算法-图论-最短路径

0. 不同的最短路径算法

1. dijkstra 朴素（卡码网 47）

题目条件：

• 不存在负权值的边

图的存储：邻接矩阵

dijkstra的基本思路：

1. 维护minDist[]，表示各顶点到起点的最短距离；维护visited[]，访问过的顶点不会重复访问。
2. 对未访问过的visited[j] == False且minDist[j]最小的顶点 进行访问
3. 更新 j 加入后的minDist[]

# 起点为start,终点为end
# dijkstra能求单源到所有点的最短路
def dijkstra(num_node, grid, start, end):
    # 各点到起点1的距离
    minDist = [min(grid[start][i], float('inf')) for i in range(num_node+1)]
    visited = [False for _ in range(num_node+1)]
    
    # 初始化
    minDist[start] = 0
    visited[start] = True
    
    # 访问剩下的n-1个点
    for i in range(num_node-1):
        minVal = float('inf')
        cur = start
        
        for j in range(1, num_node+1):
            if visited[j] == False and minDist[j] < minVal:
                minVal = minDist[j]
                cur = j
        
        visited[cur] = True
        
        # 更新minDist[]
        for j in range(1, num_node+1):
            if visited[j] == False and minDist[cur] + grid[cur][j] < minDist[j]:
                minDist[j] = minDist[cur] + grid[cur][j]
    
    if minDist[end] == float('inf'):
        return -1
    else :
        return minDist[end]


def main():
    num_node, num_edge = map(int, input().split())
    grid = [[float('inf') for _ in range(num_node+1)] for _ in range(num_node+1)]
    for _ in range(num_edge):
        source, target, val = map(int, input().split())
        grid[source][target] = val

    result = dijkstra(num_node, grid, 1, num_node)
    print(result)

if __name__ == "__main__":
    main()

2. dijkstra 堆优化版 （卡码网 47）

图的存储：邻接表

import heapq

class Edge:
    def __init__(self, target, val):
        self.target = target
        self.val = val

# 堆优化版的dijkstra，适合稀疏图
def dijkstra(num_node, num_edge, grid):
    visited = [False for _ in range(num_node+1)]
    minDist = [float('inf') for _ in range(num_node+1)]

    # 使用小根堆维护的优先队列
    pq = []
    # 将item=(0,1)插入队列
    heapq.heappush(pq, (0, 1))
    minDist[1] = 0
    
    while pq:
        cur_dist, cur_node = heapq.heappop(pq)

*数据摘录*:

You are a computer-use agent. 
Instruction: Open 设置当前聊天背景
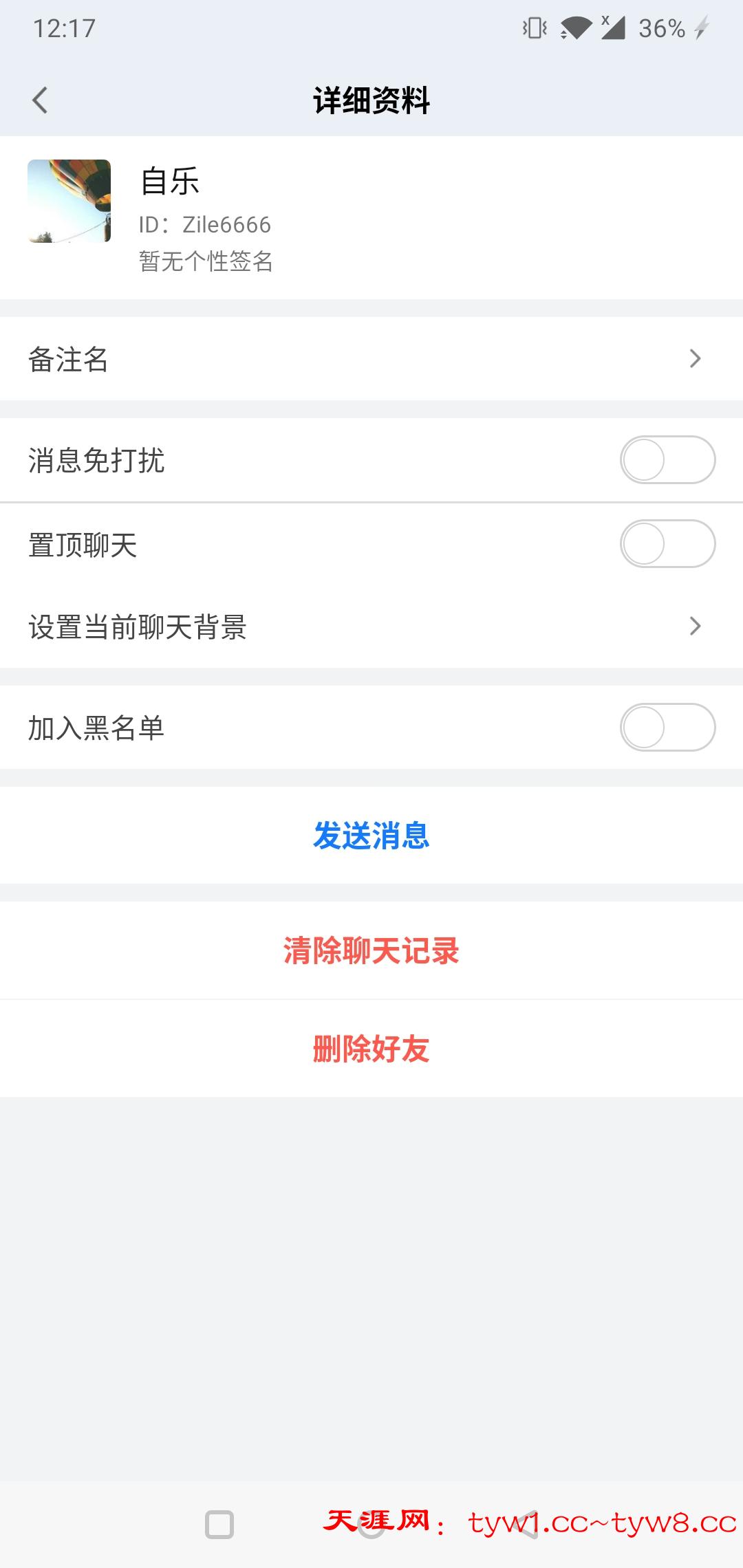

==

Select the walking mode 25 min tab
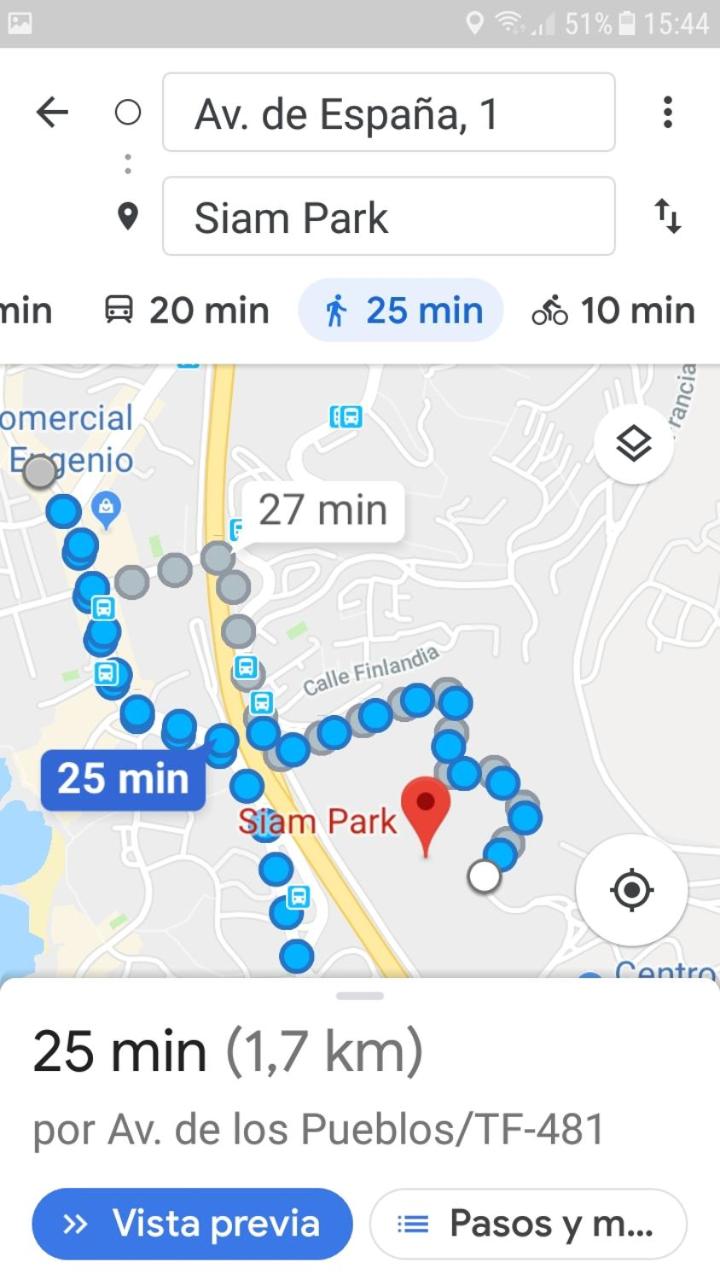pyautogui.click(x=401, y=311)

*待办任务*:
请抄录最短路径算法文章中从“# 堆优化版的dijkstra，适合稀疏图”到“cur_node = heapq.heappop(pq)”的部分，并把其中的“稀疏图”改成“边数较少的图”。 只根据最短路径算法文章作答，不要参考条目。

*书面解答*:
# 堆优化版的dijkstra，适合边数较少的图
def dijkstra(num_node, num_edge, grid):
    visited = [False for _ in range(num_node+1)]
    minDist = [float('inf') for _ in range(num_node+1)]

    # 使用小根堆维护的优先队列
    pq = []
    # 将item=(0,1)插入队列
    heapq.heappush(pq, (0, 1))
    minDist[1] = 0
    
    while pq:
        cur_dist, cur_node = heapq.heappop(pq)